# What you need to do
Up to and including the line with "This screenshot has width=360, height=199.", please set down the entries below exactly, starting from the first line.

Entries taken from a collection
════════════════════
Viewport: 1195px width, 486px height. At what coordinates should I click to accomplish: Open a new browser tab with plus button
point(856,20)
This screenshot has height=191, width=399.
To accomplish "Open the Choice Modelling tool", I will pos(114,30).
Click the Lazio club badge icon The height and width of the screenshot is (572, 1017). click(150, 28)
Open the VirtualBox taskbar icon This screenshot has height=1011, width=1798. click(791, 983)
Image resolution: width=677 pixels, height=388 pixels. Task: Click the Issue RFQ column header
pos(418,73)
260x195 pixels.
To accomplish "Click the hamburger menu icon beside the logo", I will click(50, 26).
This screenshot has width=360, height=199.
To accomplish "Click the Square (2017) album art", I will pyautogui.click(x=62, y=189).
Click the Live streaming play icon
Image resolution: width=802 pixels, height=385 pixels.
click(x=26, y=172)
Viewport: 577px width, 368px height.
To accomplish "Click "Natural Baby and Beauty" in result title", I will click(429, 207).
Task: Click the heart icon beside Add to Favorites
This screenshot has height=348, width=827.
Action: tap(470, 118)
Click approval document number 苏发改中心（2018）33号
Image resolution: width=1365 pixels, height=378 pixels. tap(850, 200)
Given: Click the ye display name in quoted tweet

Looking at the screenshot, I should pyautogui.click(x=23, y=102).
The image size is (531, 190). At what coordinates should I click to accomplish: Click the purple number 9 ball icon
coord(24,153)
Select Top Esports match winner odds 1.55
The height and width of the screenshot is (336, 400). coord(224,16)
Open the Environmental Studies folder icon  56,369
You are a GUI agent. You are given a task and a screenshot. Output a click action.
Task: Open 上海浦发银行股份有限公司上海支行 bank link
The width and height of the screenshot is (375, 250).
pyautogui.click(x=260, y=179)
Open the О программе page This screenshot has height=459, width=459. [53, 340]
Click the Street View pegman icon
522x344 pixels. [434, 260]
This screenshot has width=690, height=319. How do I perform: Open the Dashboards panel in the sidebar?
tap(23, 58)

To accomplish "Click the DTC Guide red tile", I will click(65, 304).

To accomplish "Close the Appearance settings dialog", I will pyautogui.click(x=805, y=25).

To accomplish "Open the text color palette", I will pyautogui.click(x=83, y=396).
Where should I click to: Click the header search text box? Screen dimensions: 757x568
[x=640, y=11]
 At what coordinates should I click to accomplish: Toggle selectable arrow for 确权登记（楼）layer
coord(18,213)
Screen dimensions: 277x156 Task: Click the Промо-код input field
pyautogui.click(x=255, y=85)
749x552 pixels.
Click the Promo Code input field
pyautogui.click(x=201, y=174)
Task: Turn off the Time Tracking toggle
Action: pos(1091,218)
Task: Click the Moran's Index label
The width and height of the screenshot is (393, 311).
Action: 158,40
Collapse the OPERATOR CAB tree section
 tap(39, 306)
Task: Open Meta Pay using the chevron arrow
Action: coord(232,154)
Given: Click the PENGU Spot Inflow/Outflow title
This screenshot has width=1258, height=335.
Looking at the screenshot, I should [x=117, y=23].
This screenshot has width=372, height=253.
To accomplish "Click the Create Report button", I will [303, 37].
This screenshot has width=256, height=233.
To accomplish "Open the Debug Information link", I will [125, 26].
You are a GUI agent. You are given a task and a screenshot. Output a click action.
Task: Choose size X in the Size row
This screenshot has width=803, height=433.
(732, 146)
════════════════════
# Written solution
Viewport: 1195px width, 486px height. At what coordinates should I click to accomplish: Open a new browser tab with plus button
point(856,20)
This screenshot has height=191, width=399.
To accomplish "Open the Choice Modelling tool", I will pos(114,30).
Click the Lazio club badge icon The height and width of the screenshot is (572, 1017). click(150, 28)
Open the VirtualBox taskbar icon This screenshot has height=1011, width=1798. click(791, 983)
Image resolution: width=677 pixels, height=388 pixels. Task: Click the Issue RFQ column header
pos(418,73)
260x195 pixels.
To accomplish "Click the hamburger menu icon beside the logo", I will click(50, 26).
This screenshot has width=360, height=199.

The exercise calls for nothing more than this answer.